[PROBLEM TO SOLVE]: The word "using" marks the lines to find; copy every such line from the data below.

[EXERCISE MATERIAL]:

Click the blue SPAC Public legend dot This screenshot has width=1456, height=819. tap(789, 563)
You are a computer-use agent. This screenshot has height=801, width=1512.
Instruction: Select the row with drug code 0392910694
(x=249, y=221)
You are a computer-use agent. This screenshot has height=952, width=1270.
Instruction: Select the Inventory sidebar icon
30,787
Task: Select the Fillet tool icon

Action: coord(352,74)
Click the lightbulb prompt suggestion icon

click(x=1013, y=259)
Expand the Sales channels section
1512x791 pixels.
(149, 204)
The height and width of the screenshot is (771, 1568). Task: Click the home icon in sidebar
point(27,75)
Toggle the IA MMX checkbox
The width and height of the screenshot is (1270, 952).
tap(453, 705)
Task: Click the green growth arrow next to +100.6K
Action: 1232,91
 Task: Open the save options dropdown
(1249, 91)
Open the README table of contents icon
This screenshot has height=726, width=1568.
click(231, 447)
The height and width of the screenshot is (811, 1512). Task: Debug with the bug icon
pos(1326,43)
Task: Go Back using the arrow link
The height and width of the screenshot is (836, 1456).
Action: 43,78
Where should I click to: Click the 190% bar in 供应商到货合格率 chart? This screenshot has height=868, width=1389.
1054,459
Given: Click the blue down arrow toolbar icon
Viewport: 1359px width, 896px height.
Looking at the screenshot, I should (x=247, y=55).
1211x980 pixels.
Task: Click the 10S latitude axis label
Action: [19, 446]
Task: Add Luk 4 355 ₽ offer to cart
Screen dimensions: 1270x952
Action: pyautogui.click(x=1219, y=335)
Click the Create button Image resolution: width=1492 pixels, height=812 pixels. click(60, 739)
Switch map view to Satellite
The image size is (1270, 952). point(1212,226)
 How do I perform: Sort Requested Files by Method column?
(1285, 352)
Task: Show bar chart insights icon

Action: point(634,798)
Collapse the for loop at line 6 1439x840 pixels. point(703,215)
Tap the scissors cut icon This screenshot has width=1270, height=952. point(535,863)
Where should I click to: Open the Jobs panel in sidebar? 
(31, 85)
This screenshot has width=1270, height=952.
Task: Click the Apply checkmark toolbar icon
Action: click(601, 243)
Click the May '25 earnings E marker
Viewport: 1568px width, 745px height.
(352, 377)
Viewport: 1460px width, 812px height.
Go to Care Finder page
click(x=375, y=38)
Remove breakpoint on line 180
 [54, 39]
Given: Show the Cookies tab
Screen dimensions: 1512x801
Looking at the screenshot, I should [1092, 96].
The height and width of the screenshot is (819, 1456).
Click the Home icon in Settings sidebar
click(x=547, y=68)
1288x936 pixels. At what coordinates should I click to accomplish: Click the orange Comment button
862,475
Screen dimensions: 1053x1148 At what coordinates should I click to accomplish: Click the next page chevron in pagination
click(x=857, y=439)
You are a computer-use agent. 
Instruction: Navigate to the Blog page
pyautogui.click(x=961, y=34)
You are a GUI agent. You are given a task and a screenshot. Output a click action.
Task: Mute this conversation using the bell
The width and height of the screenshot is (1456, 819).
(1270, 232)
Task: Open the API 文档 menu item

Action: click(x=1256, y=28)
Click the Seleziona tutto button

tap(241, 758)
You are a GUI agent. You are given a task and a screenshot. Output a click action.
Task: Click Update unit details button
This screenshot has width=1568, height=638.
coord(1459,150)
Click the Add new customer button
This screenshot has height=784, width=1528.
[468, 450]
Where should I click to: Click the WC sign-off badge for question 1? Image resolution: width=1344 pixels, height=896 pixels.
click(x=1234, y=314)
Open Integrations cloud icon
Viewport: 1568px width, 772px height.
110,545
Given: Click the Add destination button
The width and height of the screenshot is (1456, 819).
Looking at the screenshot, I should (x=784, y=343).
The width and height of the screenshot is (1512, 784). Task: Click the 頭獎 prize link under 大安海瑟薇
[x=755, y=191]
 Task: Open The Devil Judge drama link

[FINISHED EXERCISE]:
Task: Go Back using the arrow link
Task: Mute this conversation using the bell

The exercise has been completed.